>> START
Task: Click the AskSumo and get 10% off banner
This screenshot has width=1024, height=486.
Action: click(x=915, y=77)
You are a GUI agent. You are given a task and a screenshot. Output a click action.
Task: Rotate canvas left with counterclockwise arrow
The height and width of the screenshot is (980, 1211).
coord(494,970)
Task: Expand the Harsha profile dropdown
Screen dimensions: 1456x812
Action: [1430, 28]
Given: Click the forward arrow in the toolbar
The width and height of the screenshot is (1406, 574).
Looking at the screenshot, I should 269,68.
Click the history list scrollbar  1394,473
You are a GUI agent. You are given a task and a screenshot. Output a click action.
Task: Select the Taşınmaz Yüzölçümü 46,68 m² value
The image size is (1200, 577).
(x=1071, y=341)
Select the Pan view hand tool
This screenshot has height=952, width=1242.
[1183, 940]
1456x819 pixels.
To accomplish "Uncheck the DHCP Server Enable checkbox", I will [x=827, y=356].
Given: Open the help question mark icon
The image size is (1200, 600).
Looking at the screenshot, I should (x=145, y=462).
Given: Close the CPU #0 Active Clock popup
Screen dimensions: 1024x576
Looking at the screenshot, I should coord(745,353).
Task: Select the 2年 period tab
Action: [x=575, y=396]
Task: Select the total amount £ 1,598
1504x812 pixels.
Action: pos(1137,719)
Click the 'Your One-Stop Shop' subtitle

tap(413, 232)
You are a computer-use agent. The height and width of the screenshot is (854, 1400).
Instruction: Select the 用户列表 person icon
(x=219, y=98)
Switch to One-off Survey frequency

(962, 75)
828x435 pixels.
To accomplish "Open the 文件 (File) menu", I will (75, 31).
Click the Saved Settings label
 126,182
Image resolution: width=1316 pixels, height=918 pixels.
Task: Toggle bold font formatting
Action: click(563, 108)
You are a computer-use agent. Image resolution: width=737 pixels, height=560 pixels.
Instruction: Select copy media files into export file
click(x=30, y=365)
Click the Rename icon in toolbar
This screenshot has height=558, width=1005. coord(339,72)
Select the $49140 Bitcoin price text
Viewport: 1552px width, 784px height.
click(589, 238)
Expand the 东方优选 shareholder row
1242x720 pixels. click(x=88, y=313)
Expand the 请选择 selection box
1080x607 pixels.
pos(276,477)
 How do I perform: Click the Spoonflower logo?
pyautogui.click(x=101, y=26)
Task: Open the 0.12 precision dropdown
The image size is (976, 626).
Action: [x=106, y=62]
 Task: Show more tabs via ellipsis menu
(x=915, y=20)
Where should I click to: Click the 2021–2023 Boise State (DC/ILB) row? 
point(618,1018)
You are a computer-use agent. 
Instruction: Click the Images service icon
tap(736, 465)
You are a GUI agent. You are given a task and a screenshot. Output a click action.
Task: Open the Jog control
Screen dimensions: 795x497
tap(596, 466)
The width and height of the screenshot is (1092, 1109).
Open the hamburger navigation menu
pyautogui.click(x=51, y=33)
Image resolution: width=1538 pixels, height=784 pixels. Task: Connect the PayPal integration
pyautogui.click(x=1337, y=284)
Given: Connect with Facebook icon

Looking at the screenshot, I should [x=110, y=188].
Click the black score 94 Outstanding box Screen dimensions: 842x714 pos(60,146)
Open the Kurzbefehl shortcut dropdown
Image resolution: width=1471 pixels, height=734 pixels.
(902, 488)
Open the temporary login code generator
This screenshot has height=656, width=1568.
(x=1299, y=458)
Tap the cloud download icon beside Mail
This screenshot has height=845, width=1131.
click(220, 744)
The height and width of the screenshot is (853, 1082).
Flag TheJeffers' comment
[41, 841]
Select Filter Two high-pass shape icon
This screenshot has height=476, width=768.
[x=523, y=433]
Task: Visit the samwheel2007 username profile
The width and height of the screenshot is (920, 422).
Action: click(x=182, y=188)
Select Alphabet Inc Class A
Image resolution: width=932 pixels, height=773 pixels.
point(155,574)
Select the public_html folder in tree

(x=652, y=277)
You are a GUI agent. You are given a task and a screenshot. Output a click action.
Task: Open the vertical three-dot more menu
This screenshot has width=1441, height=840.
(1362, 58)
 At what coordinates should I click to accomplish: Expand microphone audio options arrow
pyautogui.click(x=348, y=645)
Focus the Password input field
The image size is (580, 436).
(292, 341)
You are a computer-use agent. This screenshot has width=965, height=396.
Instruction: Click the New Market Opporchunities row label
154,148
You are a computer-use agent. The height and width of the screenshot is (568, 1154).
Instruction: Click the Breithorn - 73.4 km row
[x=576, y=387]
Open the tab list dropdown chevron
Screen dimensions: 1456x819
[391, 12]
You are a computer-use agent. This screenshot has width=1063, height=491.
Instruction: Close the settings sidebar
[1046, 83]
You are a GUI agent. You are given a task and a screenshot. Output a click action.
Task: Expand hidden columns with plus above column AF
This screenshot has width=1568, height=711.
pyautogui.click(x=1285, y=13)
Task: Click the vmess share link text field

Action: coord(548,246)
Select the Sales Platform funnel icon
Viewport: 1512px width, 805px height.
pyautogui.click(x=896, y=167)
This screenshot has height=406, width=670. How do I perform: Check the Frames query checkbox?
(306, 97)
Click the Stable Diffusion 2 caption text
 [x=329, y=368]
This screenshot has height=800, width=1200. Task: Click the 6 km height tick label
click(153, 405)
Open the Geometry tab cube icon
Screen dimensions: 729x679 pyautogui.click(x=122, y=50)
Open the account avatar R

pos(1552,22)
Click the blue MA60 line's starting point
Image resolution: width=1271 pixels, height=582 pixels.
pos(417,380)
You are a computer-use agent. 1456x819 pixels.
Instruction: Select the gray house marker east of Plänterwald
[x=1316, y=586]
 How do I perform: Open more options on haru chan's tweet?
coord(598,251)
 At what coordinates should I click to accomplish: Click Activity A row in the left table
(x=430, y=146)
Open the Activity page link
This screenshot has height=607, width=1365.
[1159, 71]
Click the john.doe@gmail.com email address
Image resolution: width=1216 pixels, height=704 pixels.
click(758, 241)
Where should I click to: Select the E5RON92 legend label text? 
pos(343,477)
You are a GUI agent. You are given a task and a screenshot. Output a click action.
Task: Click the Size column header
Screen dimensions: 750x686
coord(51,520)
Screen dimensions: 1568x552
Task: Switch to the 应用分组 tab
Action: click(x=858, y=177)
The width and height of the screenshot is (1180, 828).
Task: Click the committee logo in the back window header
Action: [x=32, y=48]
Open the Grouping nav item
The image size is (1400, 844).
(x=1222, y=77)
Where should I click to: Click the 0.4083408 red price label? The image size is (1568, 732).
>> END
What to work on - Reproduce all of the rows above word for word, keeping every line in its original order.

Output for this task -
Task: Click the AskSumo and get 10% off banner
This screenshot has width=1024, height=486.
Action: click(x=915, y=77)
You are a GUI agent. You are given a task and a screenshot. Output a click action.
Task: Rotate canvas left with counterclockwise arrow
The height and width of the screenshot is (980, 1211).
coord(494,970)
Task: Expand the Harsha profile dropdown
Screen dimensions: 1456x812
Action: [1430, 28]
Given: Click the forward arrow in the toolbar
The width and height of the screenshot is (1406, 574).
Looking at the screenshot, I should 269,68.
Click the history list scrollbar  1394,473
You are a GUI agent. You are given a task and a screenshot. Output a click action.
Task: Select the Taşınmaz Yüzölçümü 46,68 m² value
The image size is (1200, 577).
(x=1071, y=341)
Select the Pan view hand tool
This screenshot has height=952, width=1242.
[1183, 940]
1456x819 pixels.
To accomplish "Uncheck the DHCP Server Enable checkbox", I will [x=827, y=356].
Given: Open the help question mark icon
The image size is (1200, 600).
Looking at the screenshot, I should (x=145, y=462).
Given: Close the CPU #0 Active Clock popup
Screen dimensions: 1024x576
Looking at the screenshot, I should coord(745,353).
Task: Select the 2年 period tab
Action: [x=575, y=396]
Task: Select the total amount £ 1,598
1504x812 pixels.
Action: pos(1137,719)
Click the 'Your One-Stop Shop' subtitle

tap(413, 232)
You are a computer-use agent. The height and width of the screenshot is (854, 1400).
Instruction: Select the 用户列表 person icon
(x=219, y=98)
Switch to One-off Survey frequency

(962, 75)
828x435 pixels.
To accomplish "Open the 文件 (File) menu", I will (75, 31).
Click the Saved Settings label
 126,182
Image resolution: width=1316 pixels, height=918 pixels.
Task: Toggle bold font formatting
Action: click(563, 108)
You are a computer-use agent. Image resolution: width=737 pixels, height=560 pixels.
Instruction: Select copy media files into export file
click(x=30, y=365)
Click the Rename icon in toolbar
This screenshot has height=558, width=1005. coord(339,72)
Select the $49140 Bitcoin price text
Viewport: 1552px width, 784px height.
click(589, 238)
Expand the 东方优选 shareholder row
1242x720 pixels. click(x=88, y=313)
Expand the 请选择 selection box
1080x607 pixels.
pos(276,477)
 How do I perform: Click the Spoonflower logo?
pyautogui.click(x=101, y=26)
Task: Open the 0.12 precision dropdown
The image size is (976, 626).
Action: [x=106, y=62]
 Task: Show more tabs via ellipsis menu
(x=915, y=20)
Where should I click to: Click the 2021–2023 Boise State (DC/ILB) row? 
point(618,1018)
You are a computer-use agent. 
Instruction: Click the Images service icon
tap(736, 465)
You are a GUI agent. You are given a task and a screenshot. Output a click action.
Task: Open the Jog control
Screen dimensions: 795x497
tap(596, 466)
The width and height of the screenshot is (1092, 1109).
Open the hamburger navigation menu
pyautogui.click(x=51, y=33)
Image resolution: width=1538 pixels, height=784 pixels. Task: Connect the PayPal integration
pyautogui.click(x=1337, y=284)
Given: Connect with Facebook icon

Looking at the screenshot, I should [x=110, y=188].
Click the black score 94 Outstanding box Screen dimensions: 842x714 pos(60,146)
Open the Kurzbefehl shortcut dropdown
Image resolution: width=1471 pixels, height=734 pixels.
(902, 488)
Open the temporary login code generator
This screenshot has height=656, width=1568.
(x=1299, y=458)
Tap the cloud download icon beside Mail
This screenshot has height=845, width=1131.
click(220, 744)
The height and width of the screenshot is (853, 1082).
Flag TheJeffers' comment
[41, 841]
Select Filter Two high-pass shape icon
This screenshot has height=476, width=768.
[x=523, y=433]
Task: Visit the samwheel2007 username profile
The width and height of the screenshot is (920, 422).
Action: click(x=182, y=188)
Select Alphabet Inc Class A
Image resolution: width=932 pixels, height=773 pixels.
point(155,574)
Select the public_html folder in tree

(x=652, y=277)
You are a GUI agent. You are given a task and a screenshot. Output a click action.
Task: Open the vertical three-dot more menu
This screenshot has width=1441, height=840.
(1362, 58)
 At what coordinates should I click to accomplish: Expand microphone audio options arrow
pyautogui.click(x=348, y=645)
Focus the Password input field
The image size is (580, 436).
(292, 341)
You are a computer-use agent. This screenshot has width=965, height=396.
Instruction: Click the New Market Opporchunities row label
154,148
You are a computer-use agent. The height and width of the screenshot is (568, 1154).
Instruction: Click the Breithorn - 73.4 km row
[x=576, y=387]
Open the tab list dropdown chevron
Screen dimensions: 1456x819
[391, 12]
You are a computer-use agent. This screenshot has width=1063, height=491.
Instruction: Close the settings sidebar
[1046, 83]
You are a GUI agent. You are given a task and a screenshot. Output a click action.
Task: Expand hidden columns with plus above column AF
This screenshot has width=1568, height=711.
pyautogui.click(x=1285, y=13)
Task: Click the vmess share link text field

Action: coord(548,246)
Select the Sales Platform funnel icon
Viewport: 1512px width, 805px height.
pyautogui.click(x=896, y=167)
This screenshot has height=406, width=670. How do I perform: Check the Frames query checkbox?
(306, 97)
Click the Stable Diffusion 2 caption text
 [x=329, y=368]
This screenshot has height=800, width=1200. Task: Click the 6 km height tick label
click(153, 405)
Open the Geometry tab cube icon
Screen dimensions: 729x679 pyautogui.click(x=122, y=50)
Open the account avatar R

pos(1552,22)
Click the blue MA60 line's starting point
Image resolution: width=1271 pixels, height=582 pixels.
pos(417,380)
You are a computer-use agent. 1456x819 pixels.
Instruction: Select the gray house marker east of Plänterwald
[x=1316, y=586]
 How do I perform: Open more options on haru chan's tweet?
coord(598,251)
 At what coordinates should I click to accomplish: Click Activity A row in the left table
(x=430, y=146)
Open the Activity page link
This screenshot has height=607, width=1365.
[1159, 71]
Click the john.doe@gmail.com email address
Image resolution: width=1216 pixels, height=704 pixels.
click(758, 241)
Where should I click to: Select the E5RON92 legend label text? 
pos(343,477)
You are a GUI agent. You are given a task and a screenshot. Output a click action.
Task: Click the Size column header
Screen dimensions: 750x686
coord(51,520)
Screen dimensions: 1568x552
Task: Switch to the 应用分组 tab
Action: click(x=858, y=177)
The width and height of the screenshot is (1180, 828).
Task: Click the committee logo in the back window header
Action: [x=32, y=48]
Open the Grouping nav item
The image size is (1400, 844).
(x=1222, y=77)
Where should I click to: Click the 0.4083408 red price label? The image size is (1568, 732).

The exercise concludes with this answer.